Exercises:
a) In the coring tool passage, what turns the base to which the coring bit is fixedly connected?
b) Quote the coring tool passage verbatim, starting at "While FIGS. 4" and ending at "mud driven alternator.".

Supplied passage:
[START]

FIG. 5 shows a perspective view of the coring bit 24 after it has cut into the target geologic formation 46. The coring bit 24 is fixedly connected to a base 42 which is, in turn, connected to and turned by a coring motor 44. The core sample 48 is received into the hollow interior of the coring bit 24 as cutting progresses. As described above, the coring bit is preferably actuated by two independent motors, a coring motor configured to rotate/apply a torque to the coring bit, and a kinematics motor configured to extend/apply a weight (WOB) on the coring bit.

While FIGS. 4 and 5 show the coring tool deployed at the end of a wireline cable, a coring tool within the scope of the present disclosure may be deployed in a well using any known or future-developed conveyance means, including drill pipe, coiled tubing, etc. For example, the coring tool motors may be powered via a downhole mud driven alternator.

FIG. 6 is a schematic view of an actuation system 700 configured to drive a coring bit 705 according to one or more aspects of the present disclosure. The actuation system 700 is for use with, and/or a part of, the apparatus shown in FIGS. 1-5.

[END]

Entries:
[START]

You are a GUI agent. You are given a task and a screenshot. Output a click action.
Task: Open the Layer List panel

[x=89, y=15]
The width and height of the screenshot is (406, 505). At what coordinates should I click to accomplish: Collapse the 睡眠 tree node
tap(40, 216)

[END]
[START]

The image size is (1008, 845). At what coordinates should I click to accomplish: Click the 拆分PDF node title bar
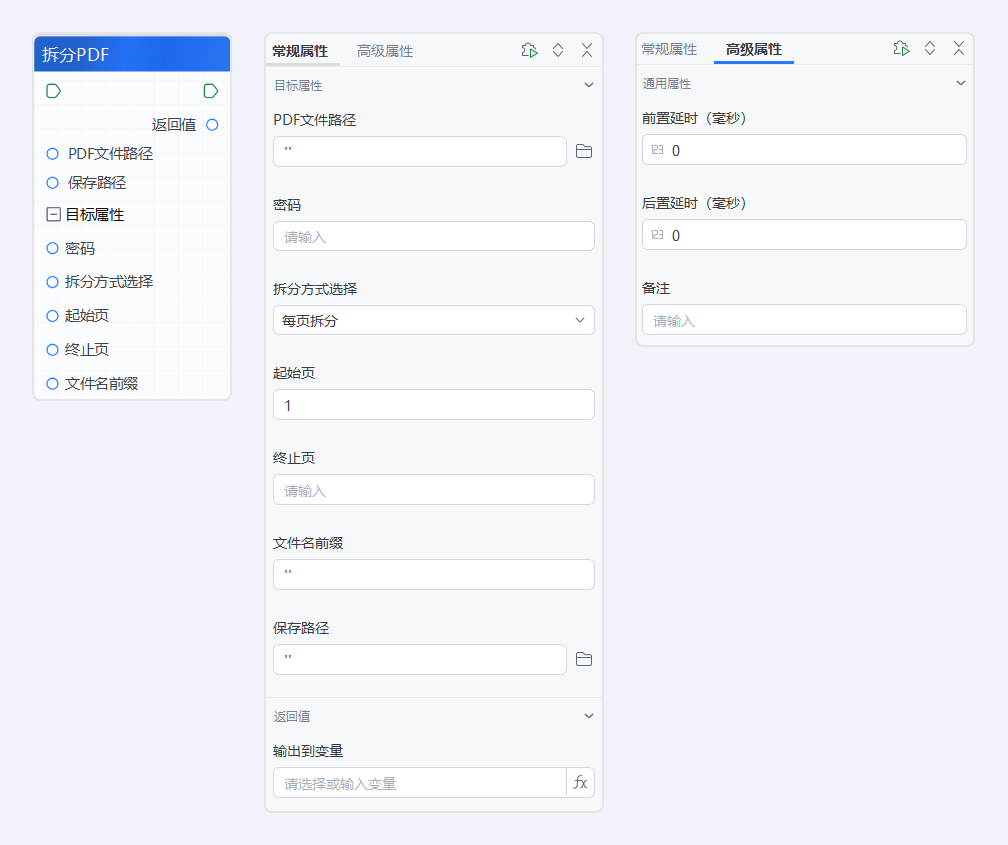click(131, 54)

[END]

Solutions in order:
a) The coring motor 44.

b)
While FIGS. 4 and 5 show the coring tool deployed at the end of a wireline cable, a coring tool within the scope of the present disclosure may be deployed in a well using any known or future-developed conveyance means, including drill pipe, coiled tubing, etc. For example, the coring tool motors may be powered via a downhole mud driven alternator.